On 2020-01-25 12:38 PM, Jeff Findley wrote:


Elon's vision for Starship is to use Tesla solar as power for the same
Sabatier reaction that they plan to use on Mars to convert CO2 (from the
atmosphere) and H2O into O2 and CH4 (methane). In that way, Starship
propellant production would be completely carbon neutral. This is
important to him since he plans on Starship being capable of being
launched three times per day (no doubt most of those launches would be
tankers to refuel Starships in LEO).


I don't want to get into the weeds about carbon, but to call it carbon
neutral you need to take into account the carbon that was consumed
mining the elements and other processes used to manufacture those solar
panels. All of that would need to be offset by the savings over launch
with a traditional hydrocarbon fuel like kerosene along with the carbon
emitted when those solar cells are eventually disposed of at the end of
life, before the sheet balances. And given enough time it would. However
you have to realize it is not enough to have a net carbon zero process
to claim you are carbon neutral.

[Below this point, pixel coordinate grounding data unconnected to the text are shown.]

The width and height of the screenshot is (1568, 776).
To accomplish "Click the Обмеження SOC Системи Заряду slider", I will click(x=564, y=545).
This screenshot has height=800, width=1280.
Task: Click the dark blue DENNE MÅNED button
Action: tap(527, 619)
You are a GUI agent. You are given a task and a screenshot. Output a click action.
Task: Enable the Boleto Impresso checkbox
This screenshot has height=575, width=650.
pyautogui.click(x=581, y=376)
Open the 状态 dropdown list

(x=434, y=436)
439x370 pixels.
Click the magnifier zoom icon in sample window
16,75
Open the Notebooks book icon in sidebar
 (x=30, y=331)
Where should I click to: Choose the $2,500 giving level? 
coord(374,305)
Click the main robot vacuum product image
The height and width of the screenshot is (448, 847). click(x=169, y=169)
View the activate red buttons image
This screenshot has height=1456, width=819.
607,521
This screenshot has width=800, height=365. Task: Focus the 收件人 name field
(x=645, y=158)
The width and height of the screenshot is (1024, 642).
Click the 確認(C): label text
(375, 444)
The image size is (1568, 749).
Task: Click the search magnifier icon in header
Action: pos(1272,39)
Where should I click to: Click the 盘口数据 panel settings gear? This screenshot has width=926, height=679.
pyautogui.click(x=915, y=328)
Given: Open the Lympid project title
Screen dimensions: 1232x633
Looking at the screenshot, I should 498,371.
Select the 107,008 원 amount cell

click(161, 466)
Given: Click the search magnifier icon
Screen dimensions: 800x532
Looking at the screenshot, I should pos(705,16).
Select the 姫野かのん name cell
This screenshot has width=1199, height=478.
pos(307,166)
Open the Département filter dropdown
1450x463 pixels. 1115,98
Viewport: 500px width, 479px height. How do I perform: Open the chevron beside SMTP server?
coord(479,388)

The only way to reach that is if you
balance it off against the *potential* emission of carbon had you not
used the solar driven Sabatier process for fuel generation. Otherwise it
will still not be *net* zero. It also assumes a certain amount of time
of operation. If it's not in operation long enough the offset will not
get you to net zero either.

But strictly from an economics standpoint I agree with the point you
raise and that Elon makes. That being able to generate your own fuel via
solar is an essential cost savings if you want to have frequent launch
operations (and don't forget across multiple sites). Not having to
transport fuel and oxidizer to all those sites as opposed to being able
to generate fuel locally is another significant ongoing cost consideration.